The vector space models for finding co-occurrence names as aliases in Thai sports news

  • Authors:
  • Thawatchai Suwanapong;Thanaruk Theeramunkong;Ekawit Nantajeewarawat

  • Affiliations:
  • Sirindhorn International Institute of Technology, Thammasat University, Pathum Thani, Thailand;Sirindhorn International Institute of Technology, Thammasat University, Pathum Thani, Thailand;Sirindhorn International Institute of Technology, Thammasat University, Pathum Thani, Thailand

  • Venue:
  • ACIIDS'10 Proceedings of the Second international conference on Intelligent information and database systems: Part I
  • Year:
  • 2010

Quantified Score

Hi-index 0.00

Visualization

Abstract

Discovering aliases in Thai sports news is a challenging task.
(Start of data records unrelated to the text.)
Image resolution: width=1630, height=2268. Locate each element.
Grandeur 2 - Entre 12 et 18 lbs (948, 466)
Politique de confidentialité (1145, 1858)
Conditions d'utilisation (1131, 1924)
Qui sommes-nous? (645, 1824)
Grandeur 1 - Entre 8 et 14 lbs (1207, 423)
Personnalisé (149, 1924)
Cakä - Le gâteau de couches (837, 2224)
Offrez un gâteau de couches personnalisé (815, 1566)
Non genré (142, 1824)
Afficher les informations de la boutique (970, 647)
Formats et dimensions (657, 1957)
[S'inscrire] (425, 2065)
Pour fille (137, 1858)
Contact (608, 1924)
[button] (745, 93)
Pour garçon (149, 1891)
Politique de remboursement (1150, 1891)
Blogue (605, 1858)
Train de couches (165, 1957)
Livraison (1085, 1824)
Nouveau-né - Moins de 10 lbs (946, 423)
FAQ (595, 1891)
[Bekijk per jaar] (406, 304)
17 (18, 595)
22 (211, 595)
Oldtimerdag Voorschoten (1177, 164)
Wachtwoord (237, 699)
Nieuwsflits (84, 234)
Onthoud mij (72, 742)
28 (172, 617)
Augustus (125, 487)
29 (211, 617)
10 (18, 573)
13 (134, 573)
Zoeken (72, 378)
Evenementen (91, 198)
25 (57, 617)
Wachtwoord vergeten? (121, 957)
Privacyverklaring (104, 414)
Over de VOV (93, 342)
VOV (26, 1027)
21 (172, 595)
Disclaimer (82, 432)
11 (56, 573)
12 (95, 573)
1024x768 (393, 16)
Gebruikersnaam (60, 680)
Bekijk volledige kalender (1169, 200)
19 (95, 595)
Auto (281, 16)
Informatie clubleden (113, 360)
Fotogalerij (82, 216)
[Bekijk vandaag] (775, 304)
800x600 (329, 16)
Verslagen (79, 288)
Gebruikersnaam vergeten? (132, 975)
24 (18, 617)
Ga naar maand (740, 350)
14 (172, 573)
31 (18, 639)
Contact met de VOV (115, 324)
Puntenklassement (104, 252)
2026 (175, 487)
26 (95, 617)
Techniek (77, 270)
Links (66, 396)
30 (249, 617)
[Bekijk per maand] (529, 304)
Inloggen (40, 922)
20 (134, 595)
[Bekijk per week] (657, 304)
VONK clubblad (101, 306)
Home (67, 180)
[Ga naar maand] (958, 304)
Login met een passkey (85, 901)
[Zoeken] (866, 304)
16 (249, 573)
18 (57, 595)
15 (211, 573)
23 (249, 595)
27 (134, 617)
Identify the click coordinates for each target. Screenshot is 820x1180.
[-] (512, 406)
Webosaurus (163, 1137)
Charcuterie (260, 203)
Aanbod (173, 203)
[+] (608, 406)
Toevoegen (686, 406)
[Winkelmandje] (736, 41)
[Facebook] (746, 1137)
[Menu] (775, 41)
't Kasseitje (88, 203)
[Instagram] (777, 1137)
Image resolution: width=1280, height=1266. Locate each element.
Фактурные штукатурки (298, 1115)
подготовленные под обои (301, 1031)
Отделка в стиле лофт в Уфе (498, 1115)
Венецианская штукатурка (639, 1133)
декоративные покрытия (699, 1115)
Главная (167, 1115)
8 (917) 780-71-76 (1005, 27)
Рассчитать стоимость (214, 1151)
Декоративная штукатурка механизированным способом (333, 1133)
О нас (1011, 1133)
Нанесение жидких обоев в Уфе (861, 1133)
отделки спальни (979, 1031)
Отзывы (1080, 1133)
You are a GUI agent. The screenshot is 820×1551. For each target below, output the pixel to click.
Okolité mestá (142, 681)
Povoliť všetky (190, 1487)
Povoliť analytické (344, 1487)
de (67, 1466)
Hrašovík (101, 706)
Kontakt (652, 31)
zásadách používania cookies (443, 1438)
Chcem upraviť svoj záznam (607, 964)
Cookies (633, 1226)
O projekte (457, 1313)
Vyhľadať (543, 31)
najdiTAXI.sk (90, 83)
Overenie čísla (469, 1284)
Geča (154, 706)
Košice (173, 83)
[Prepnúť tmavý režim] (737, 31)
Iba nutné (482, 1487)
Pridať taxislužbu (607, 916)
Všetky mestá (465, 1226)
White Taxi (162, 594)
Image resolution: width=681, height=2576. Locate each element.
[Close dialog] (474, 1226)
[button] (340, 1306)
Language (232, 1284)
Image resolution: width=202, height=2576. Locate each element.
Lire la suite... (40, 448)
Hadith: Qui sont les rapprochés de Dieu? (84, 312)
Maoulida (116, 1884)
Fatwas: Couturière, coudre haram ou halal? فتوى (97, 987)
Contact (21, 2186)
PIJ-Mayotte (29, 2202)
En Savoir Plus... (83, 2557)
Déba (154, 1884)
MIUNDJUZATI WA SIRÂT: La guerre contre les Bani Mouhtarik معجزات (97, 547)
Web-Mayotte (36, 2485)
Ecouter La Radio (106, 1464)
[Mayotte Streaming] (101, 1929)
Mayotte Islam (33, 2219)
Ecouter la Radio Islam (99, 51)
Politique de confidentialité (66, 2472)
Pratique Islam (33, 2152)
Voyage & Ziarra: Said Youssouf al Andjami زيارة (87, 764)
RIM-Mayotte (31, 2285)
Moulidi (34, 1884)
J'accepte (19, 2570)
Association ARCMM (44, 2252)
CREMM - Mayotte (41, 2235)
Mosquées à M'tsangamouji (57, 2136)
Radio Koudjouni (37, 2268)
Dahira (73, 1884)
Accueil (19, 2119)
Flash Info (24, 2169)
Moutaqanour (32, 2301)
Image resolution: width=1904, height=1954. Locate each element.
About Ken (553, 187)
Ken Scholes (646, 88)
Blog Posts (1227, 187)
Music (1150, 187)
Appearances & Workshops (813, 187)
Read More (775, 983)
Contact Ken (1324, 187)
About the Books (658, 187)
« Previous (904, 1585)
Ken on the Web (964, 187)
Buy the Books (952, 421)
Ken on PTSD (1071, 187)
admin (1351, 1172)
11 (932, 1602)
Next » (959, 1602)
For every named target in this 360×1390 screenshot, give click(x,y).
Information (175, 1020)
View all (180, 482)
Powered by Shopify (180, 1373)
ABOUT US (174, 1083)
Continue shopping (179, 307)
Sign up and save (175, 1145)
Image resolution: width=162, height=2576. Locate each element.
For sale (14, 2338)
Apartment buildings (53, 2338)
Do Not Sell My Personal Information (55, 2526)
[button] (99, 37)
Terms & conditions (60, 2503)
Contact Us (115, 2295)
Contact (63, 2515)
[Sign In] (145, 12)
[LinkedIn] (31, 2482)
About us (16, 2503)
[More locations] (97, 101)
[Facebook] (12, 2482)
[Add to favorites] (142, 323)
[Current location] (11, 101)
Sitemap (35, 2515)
This paper presents an approach to identifying aliases by analyzing cooccurrence relationships between named entities. Semantically similar names are computed using two vector methods - Latent Semantic Analysis (LSA) and correlation matrix (COM). The LSA method decomposes a name-by-document matrix (NDM) into singular-value and singular-vector matrices. The truncated left singular vector matrix is used for identifying name similarity. The COM method constructs a name-byname matrix (NNM) from the NDM and then directly measures similarity among name vectors using simple calculations. Both methods are weighted by the same weighting schemes. Obtained similarity relations among names are filtered out based on name types. Our preliminary experimental results show that the COM method performs better than the LSA method.